Still, while these ideas may change the way we live, they rarely transform the way we think. They are material, not ideational. It is thinkers who are in short supply, and the situation probably isn’t going to change anytime soon.
We have become information narcissists, so uninterested in anything outside ourselves and our friendship circles or in any tidbit we cannot share with those friends that if a Marx or a Nietzsche were suddenly to appear, blasting his ideas, no one would pay the slightest attention, certainly not the general media, which have learned to service our narcissism.
What the future portends is more and more information — Everests of it. There won’t be anything we won’t know. But there will be no one thinking about it.
Think about that.
••••••
OS:
A funny thing to post on Tumblr, isn’t it? …Who will stop and read?
Glad I didn’t miss it — thanks.
Reposting the entire article as text + link to the original article on NY Times.
*Bold text is my own emphasis.
I don’t want to believe that ideas are passe… Gabler even admits, most of what we see out here (online) might just be conversation, being as unimportant as conversation ever was. Is it right to say that the idea is lost, that fewer of us have big ideas, when in fact, so many more individuals are able to self-publish — isn’t it, then, more like the end paragraph? There are no fewer thinkers, but fewer of them are heard or seen or read, in this mess.
But then, I have to agree with this, in part:
… there is a vast difference between profit-making inventions and intellectually challenging thoughts. Entrepreneurs have plenty of ideas, and some, like Steven P. Jobs of Apple, have come up with some brilliant ideas in the “inventional” sense of the word. Still, while these ideas may change the way we live, they rarely transform the way we think. They are material, not ideational.
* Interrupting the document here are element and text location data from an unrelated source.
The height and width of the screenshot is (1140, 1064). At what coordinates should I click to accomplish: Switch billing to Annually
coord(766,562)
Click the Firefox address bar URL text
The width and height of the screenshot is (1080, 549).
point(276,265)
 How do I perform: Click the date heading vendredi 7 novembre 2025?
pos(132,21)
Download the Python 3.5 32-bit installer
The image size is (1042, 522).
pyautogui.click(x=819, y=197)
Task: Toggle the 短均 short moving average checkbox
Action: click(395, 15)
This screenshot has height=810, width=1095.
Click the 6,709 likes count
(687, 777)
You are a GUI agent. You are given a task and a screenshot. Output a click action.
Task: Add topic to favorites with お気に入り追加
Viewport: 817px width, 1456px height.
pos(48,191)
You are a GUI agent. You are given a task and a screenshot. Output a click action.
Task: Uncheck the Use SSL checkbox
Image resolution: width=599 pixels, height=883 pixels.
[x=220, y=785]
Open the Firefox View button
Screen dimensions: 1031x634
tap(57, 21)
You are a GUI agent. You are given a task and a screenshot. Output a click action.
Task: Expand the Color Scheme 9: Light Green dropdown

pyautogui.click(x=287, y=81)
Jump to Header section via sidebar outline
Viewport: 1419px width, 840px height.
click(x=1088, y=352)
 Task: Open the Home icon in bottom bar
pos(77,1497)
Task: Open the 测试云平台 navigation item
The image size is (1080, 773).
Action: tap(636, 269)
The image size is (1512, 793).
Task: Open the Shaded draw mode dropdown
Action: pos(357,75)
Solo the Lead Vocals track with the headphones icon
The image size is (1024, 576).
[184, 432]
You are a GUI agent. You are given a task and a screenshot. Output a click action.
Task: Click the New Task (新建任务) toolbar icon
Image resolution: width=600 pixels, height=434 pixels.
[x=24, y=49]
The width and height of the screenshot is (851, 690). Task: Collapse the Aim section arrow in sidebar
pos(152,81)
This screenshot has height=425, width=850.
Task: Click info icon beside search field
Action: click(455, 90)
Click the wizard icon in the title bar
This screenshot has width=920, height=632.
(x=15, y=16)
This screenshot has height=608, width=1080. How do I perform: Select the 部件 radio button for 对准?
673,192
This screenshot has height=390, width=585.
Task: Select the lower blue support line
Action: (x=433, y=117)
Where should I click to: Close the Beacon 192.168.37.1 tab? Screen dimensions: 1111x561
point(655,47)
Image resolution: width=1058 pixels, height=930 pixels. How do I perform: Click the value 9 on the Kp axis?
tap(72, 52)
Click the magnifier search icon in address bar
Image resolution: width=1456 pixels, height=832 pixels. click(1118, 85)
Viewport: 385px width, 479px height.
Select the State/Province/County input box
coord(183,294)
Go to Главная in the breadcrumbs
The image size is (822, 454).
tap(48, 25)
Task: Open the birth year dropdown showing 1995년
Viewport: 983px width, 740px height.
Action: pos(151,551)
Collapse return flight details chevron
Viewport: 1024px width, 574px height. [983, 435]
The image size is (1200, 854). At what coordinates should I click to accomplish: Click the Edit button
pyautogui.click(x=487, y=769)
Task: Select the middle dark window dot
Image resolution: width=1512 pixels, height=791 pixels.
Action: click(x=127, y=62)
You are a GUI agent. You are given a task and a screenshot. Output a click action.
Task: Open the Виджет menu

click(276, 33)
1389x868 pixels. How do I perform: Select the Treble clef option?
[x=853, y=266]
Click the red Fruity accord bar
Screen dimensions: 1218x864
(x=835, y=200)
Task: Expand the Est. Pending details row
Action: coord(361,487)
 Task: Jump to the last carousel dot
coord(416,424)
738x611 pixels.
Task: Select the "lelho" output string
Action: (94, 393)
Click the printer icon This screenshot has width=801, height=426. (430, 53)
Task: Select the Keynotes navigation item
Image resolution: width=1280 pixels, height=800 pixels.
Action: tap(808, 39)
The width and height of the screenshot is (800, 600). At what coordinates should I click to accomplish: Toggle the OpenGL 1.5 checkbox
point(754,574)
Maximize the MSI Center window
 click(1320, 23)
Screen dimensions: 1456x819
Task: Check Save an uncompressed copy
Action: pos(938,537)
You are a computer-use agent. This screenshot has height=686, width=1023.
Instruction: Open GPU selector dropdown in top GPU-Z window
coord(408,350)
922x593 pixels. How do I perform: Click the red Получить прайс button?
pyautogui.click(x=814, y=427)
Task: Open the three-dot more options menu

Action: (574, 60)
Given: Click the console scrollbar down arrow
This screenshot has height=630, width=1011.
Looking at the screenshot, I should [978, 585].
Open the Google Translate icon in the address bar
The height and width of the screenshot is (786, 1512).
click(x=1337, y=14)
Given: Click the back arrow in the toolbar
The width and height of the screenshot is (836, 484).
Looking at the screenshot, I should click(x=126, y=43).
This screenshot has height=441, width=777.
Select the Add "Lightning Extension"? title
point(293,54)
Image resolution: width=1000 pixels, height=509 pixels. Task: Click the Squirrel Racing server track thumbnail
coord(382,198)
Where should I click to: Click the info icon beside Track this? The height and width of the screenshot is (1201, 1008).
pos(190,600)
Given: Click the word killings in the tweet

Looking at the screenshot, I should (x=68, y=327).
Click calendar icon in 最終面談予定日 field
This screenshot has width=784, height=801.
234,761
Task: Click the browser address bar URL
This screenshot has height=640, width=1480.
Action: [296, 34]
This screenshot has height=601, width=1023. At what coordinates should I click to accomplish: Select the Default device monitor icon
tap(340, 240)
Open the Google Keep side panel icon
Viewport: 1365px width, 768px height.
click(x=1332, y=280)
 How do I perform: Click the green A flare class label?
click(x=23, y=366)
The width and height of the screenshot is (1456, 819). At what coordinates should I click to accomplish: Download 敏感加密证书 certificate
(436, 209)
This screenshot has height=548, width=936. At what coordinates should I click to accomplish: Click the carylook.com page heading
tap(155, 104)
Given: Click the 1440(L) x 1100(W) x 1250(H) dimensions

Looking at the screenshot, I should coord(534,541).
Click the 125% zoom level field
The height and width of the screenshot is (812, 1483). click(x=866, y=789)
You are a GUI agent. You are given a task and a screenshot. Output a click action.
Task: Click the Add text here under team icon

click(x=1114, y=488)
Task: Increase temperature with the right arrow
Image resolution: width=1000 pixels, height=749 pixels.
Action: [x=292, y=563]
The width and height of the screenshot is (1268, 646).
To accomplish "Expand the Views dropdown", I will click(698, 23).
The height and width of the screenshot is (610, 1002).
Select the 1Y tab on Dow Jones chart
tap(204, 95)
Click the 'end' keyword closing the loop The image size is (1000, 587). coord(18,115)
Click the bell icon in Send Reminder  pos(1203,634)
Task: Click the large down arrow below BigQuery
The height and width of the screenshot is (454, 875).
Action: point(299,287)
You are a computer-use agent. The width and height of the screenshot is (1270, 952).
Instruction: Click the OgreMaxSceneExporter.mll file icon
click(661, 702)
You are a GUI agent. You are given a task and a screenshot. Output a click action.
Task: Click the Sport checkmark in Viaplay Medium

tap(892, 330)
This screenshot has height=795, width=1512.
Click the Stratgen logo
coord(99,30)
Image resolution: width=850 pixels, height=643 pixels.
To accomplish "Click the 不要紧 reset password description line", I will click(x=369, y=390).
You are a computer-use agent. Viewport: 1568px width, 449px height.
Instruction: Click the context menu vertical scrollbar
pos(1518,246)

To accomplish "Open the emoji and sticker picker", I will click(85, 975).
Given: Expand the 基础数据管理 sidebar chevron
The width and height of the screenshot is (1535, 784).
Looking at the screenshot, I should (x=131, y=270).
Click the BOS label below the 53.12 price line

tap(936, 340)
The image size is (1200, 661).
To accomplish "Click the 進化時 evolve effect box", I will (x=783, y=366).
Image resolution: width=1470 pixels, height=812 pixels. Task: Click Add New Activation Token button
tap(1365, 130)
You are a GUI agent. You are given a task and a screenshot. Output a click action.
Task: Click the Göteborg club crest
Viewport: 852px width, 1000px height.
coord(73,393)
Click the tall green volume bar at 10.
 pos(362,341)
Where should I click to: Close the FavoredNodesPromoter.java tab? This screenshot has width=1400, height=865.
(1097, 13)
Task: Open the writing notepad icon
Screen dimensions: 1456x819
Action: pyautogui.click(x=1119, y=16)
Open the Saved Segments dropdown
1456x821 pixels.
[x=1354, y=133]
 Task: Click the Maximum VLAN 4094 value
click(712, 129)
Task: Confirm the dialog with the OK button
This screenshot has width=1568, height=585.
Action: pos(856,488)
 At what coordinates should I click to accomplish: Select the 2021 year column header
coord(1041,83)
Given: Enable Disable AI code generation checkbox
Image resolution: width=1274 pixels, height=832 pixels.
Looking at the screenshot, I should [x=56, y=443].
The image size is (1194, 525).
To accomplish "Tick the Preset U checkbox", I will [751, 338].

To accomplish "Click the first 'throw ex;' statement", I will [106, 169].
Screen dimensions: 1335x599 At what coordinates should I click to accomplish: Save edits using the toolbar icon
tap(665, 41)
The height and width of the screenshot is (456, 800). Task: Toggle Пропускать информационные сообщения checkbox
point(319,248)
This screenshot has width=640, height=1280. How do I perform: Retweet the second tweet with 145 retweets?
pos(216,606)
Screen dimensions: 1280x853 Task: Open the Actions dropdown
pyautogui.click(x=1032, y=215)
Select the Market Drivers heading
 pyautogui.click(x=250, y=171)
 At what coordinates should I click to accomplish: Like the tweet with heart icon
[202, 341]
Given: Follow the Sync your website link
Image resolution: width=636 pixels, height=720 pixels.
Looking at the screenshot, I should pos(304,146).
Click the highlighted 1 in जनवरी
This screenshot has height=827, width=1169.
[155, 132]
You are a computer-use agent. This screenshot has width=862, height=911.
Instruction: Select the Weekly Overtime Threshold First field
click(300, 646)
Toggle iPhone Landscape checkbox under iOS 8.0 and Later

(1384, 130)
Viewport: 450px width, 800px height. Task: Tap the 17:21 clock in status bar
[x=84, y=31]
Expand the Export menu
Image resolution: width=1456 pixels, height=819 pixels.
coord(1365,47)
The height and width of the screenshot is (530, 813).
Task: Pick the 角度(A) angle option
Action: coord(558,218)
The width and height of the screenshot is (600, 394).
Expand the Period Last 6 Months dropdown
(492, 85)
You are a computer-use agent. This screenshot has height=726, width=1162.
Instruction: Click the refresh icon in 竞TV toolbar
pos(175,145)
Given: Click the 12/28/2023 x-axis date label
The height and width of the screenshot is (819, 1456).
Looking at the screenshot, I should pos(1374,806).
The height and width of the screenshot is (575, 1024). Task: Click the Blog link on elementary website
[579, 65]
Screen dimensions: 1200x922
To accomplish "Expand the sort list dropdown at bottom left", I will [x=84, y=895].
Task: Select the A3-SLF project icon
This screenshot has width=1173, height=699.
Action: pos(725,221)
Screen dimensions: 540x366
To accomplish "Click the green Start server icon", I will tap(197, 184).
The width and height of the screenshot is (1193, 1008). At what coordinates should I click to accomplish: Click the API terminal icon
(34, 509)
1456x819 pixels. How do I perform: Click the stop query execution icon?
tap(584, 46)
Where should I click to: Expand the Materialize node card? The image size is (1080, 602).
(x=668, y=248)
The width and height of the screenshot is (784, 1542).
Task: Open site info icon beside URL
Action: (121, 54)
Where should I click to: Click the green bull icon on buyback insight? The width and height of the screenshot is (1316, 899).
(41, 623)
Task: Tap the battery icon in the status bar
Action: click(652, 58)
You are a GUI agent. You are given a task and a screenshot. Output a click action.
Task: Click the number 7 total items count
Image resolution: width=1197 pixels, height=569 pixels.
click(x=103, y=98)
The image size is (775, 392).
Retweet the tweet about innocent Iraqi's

With every week a new article about how “The Internet is Changing the Way We Think”, maybe it isn’t entirely true that material inventions don’t do the job. Maybe they are doing something surprising — changing the way we think into some mode we hadn’t thought of before. So right away, we say that it is wrong, it’s stupid, and we compare it to what we know and have come to value… and then, much later, we grow into it. Isn’t it always like that?
But then, there are things we have now, material things, that are incredibly powerful, wonderful, democratic, accessible tools for thought, invention, progression, etc. But we use them to un-think. We use them to facilitate our lives, for the short term. To play “Angry Birds”.
It’s also funny, to me, that Gabler calls out our “increasingly visual culture”, and brands it as “a form in which ideas are more difficult to express”. I don’t know about all that. I assume he means it’s difficult as opposed to writing? How is it so easy to say which form is better for the formation of big ideas? Maybe it’s an age for the artist, then… it may be true that it’s not an easy task, but once it’s done well, the image is a thing that can tell a story much faster than any written piece, and often, in more languages. It’s easier to get someone to look at a picture than it is to have them conquer a wall of text. That’s part of the success of Tumblr, too. But that also depends, what kind of picture. It’s also hard to get anyone to spend time with an image they don’t immediately understand. It’s as perplexing as that text. Those are both things that require bravery and a desire for knowledge and maybe the will to be uncomfortable.
How can we provoke curiosity about the most important things?